Popol Vuh chronology
| Herz aus Glas (1977) | Brüder des Schattens - Söhne des Lichts (1978) | Nosferatu (1978) |

Italian issue cover

= Brüder des Schattens – Söhne des Lichts =

Brüder des Schattens – Söhne des Lichts (English: "Brothers of the Shadow – Sons of Light") is the tenth album by Popol Vuh. It was originally released in 1978 on Brain Records. In 2006 SPV re-released the album with one bonus track that was originally released on the remix compilation Sing, for Song Drives Away the Wolves in 1993. The first two tracks from this album were used for the soundtrack of Werner Herzog's film Nosferatu the Vampyre.

In Italy the album was released with an entirely different artwork and under the title Nosferatu the Vampyre (Original Soundtrack) (PDU A 7005).

AllMusic stated in its review of the album, "Released today, BRUDER might be classified as a new-age album; in the 1970s, however, this was groundbreaking music."

== Track listing ==
All tracks composed by Florian Fricke, except tracks 3 and 4 composed by Florian Fricke and Daniel Fichelscher.

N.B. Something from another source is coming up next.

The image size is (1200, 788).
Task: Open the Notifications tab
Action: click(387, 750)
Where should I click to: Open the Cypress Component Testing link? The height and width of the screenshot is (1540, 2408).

1. "Brüder des Schattens – Söhne des Lichts" – 18:47
2. "Höre, der du wagst" – 5:52
3. "Das Schloß des Irrtums" – 5:35
4. "Die Umkehr" – 5:57

- 2006 bonus track

- "Sing, for Song Drives Away the Wolves" – 4:15

== Personnel ==
- Florian Fricke – piano
- Daniel Fichelscher – electric guitar, acoustic guitar, percussion

- Guest musicians
- Robert Eliscu – oboe
- Alois Gromer – sitar
- Ted de Jong – tamboura
- A church choir ensemble from Munich
- Guido Hieronymus – digital instruments (on track number 5, 2006 bonus track)

== Credits ==
Recorded at Bavaria Studio, Munich, in August 1978

Engineered by Rudolf Wohlschager, assisted by Peter Eichenseher

Produced by Gerhard Augustin for Gammarock Music

2006 edition bonus track, "Sing, for Song Drives Away the Wolves", recorded by Guido Hieronymus at New African Studio in Munich on December 5, 1992, and produced by Florian Fricke and Frank Fiedler.